By way of a small diversion, I thought I'd share some pics from a favourite morning walk along the River Almond here in Auld Reekie - Edinburgh's nickname earned from hundreds of reekin lums (smoking chimneys) that used to smudge the city skyline on winter mornings before the 1950s smokefree zones policy. Nothing reeks much nowadays, except an occasional walker or cyclist sporting essence of weed.


This tranquil spot near 17thC Dowie's Sawmill is where my mother taught us kids to swim. The water runs deep and still beside the falls. BUT the level dropped in a drought one year to reveal the end of a large sewage pipe spewing forth onto the wall. We built immune systems strong in those days ;-)
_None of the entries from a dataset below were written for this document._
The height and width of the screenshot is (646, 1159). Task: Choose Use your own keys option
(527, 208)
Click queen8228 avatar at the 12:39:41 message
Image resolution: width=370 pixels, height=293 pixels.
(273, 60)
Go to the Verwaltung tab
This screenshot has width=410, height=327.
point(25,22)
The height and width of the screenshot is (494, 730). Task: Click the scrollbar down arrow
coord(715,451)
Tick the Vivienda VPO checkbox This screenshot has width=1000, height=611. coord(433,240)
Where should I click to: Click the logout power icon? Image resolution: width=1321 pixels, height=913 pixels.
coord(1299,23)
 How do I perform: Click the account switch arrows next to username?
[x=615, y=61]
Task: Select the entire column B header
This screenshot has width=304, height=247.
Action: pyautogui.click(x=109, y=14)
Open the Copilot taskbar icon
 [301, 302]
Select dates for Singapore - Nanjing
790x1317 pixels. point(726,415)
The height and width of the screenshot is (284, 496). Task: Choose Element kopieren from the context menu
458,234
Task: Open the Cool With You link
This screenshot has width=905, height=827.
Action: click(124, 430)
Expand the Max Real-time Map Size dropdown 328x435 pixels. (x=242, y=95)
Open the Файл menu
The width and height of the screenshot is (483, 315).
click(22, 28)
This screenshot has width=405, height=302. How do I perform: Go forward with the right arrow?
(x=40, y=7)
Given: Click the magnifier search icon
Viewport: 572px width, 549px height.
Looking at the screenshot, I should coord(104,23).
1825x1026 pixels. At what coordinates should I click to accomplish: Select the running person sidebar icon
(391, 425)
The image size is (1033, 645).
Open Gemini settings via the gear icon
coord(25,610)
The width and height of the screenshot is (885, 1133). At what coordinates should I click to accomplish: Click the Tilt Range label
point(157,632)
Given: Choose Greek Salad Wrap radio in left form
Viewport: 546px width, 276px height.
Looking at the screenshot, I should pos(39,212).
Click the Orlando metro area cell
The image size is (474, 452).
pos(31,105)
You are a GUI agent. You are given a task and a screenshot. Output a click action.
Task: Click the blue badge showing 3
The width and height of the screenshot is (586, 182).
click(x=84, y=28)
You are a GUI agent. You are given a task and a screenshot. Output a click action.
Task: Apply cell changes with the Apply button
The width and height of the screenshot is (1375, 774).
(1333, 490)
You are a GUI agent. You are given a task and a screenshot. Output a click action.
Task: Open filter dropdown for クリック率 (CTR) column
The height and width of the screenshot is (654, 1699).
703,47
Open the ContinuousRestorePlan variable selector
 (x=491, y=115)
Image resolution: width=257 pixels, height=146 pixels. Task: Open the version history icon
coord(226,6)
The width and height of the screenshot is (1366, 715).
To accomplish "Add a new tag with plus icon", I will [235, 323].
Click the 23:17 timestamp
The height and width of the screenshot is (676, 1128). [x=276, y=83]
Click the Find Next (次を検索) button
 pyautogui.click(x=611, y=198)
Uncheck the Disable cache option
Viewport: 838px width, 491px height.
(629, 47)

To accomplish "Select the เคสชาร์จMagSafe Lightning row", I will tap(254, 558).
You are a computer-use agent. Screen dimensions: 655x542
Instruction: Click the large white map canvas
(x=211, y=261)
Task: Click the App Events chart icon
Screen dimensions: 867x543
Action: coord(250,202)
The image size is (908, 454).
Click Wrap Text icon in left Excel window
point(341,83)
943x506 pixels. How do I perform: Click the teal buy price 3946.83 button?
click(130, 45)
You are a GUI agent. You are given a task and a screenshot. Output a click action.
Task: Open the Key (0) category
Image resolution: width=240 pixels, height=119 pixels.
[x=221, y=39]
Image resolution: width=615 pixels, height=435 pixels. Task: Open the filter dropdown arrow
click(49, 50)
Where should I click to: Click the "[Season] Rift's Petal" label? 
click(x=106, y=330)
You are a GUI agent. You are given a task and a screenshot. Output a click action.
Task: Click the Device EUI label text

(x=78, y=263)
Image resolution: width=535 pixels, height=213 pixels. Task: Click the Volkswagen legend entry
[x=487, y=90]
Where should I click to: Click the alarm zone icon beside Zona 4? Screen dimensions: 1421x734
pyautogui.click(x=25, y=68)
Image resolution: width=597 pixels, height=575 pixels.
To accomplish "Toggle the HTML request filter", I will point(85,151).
Views along the two mile path.



 


There is a yacht club too. Devonport it ain't, but great sailing when the rain takes a break from lashing and the gales pause to take a breath. Lots of bird life here, kingfisher, crane, heron, swan, skua, gulls ... Must remember to bring binoculars.

 

The Kingdom of Fife lies across the Firth of Forth, with Cramond Island midway. Every local kid has a stranding story from crossing a causeway that's under water at half tide years ahead of mobile phones.

I love the juxtaposition of castle and oil refinery in this picture, but my camera wasn't good enough to show it well. 


The River Almond runs into the Firth of Forth at Cramond Village, settled by humans at least since the Roman occupation in 2CE. A few traces of history remain - a village pub that served punters for 300 years but sadly shows no signs of opening again; an auld kirk built on the remains of a Roman fort; a stone lion pulled from the riverbed in the 1970s. 

 

A popular story says clumsy Roman wharfies (or their unwilling servants) dropped the heavy statue during landing. I prefer to believe - without a shred of evidence - that jubilant locals heaved the last monument to their colonizers into the river as soon as they left. Think BLM and statues of slaveholders in 2020, and the long tail of history.

 

Nice houses in this part of town - worth roughly the same as a 3 bed home in Devonport.

That's all for now. Stay home, stay safe. Arohanui.